The answer consists of the lines from the line holding "The image size is (392, 696)." through the last line of the entries, retyped exactly, and nothing else. No pictures belong in it.

Saved data entries
_ _ _

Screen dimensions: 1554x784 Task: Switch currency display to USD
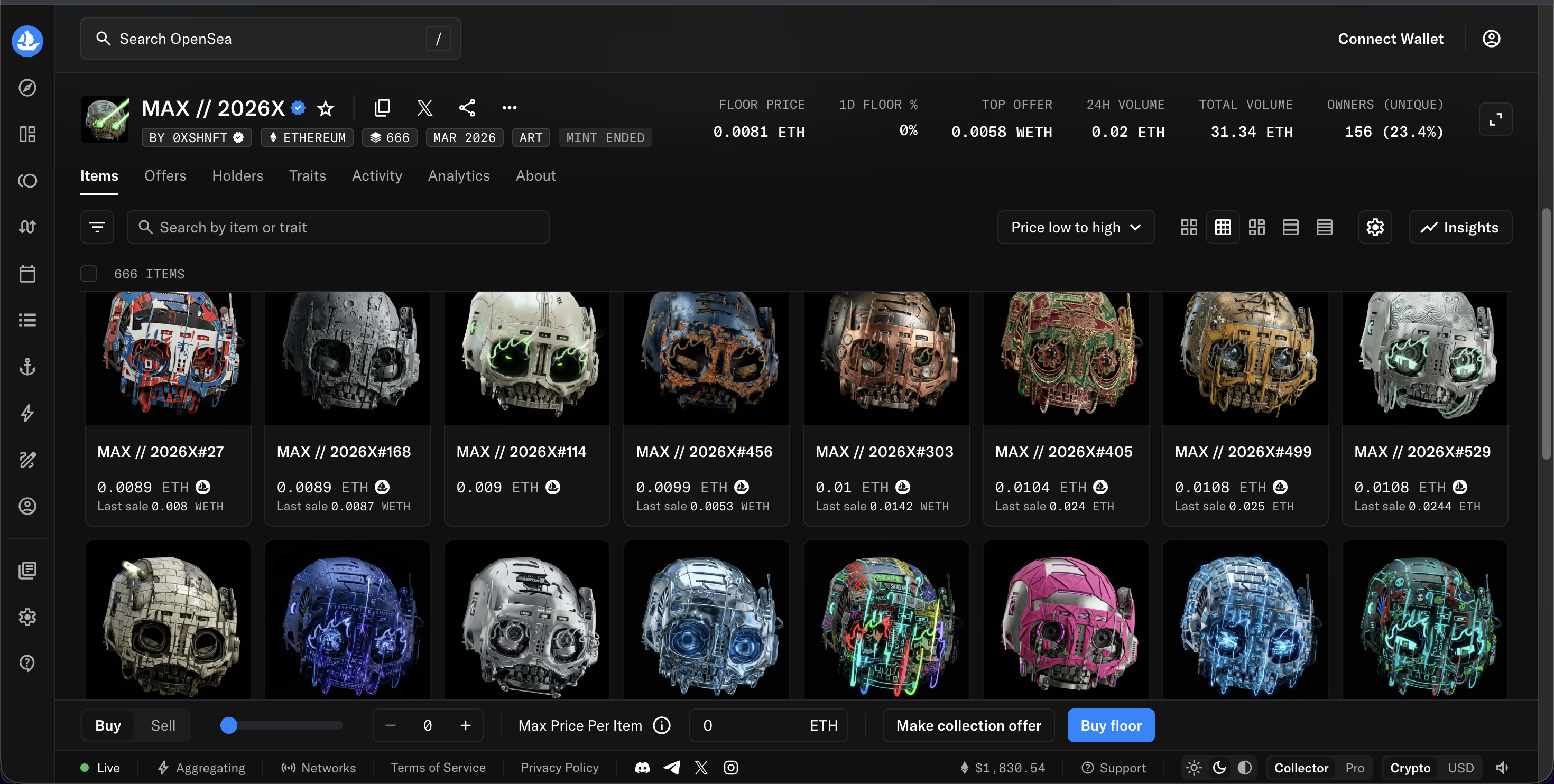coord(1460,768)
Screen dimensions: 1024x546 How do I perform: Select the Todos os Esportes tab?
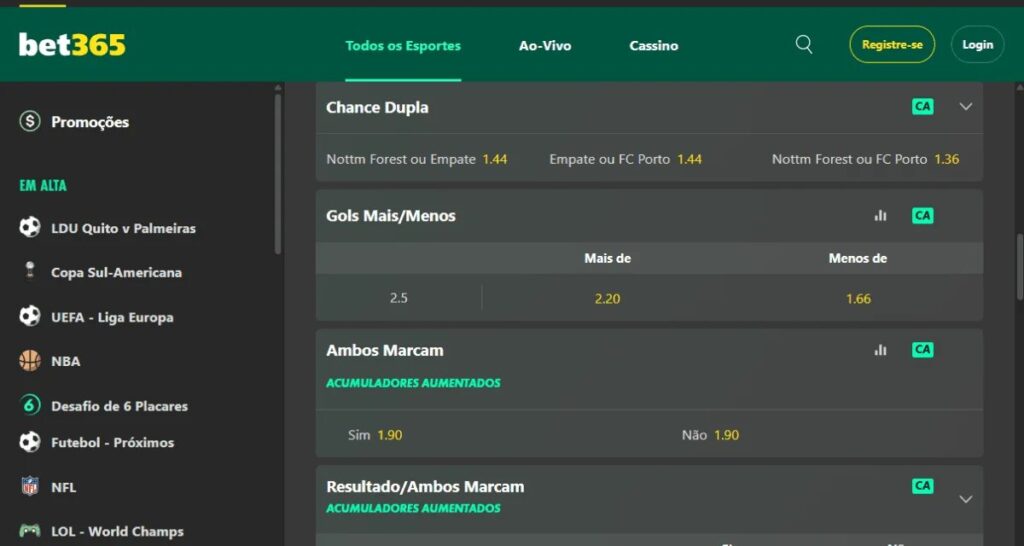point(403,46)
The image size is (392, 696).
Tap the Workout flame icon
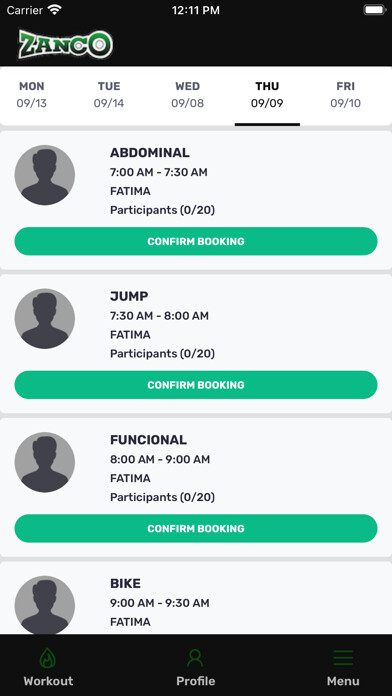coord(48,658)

_ _ _

TASK OUTPUT:
The image size is (392, 696).
Tap the Workout flame icon
coord(48,658)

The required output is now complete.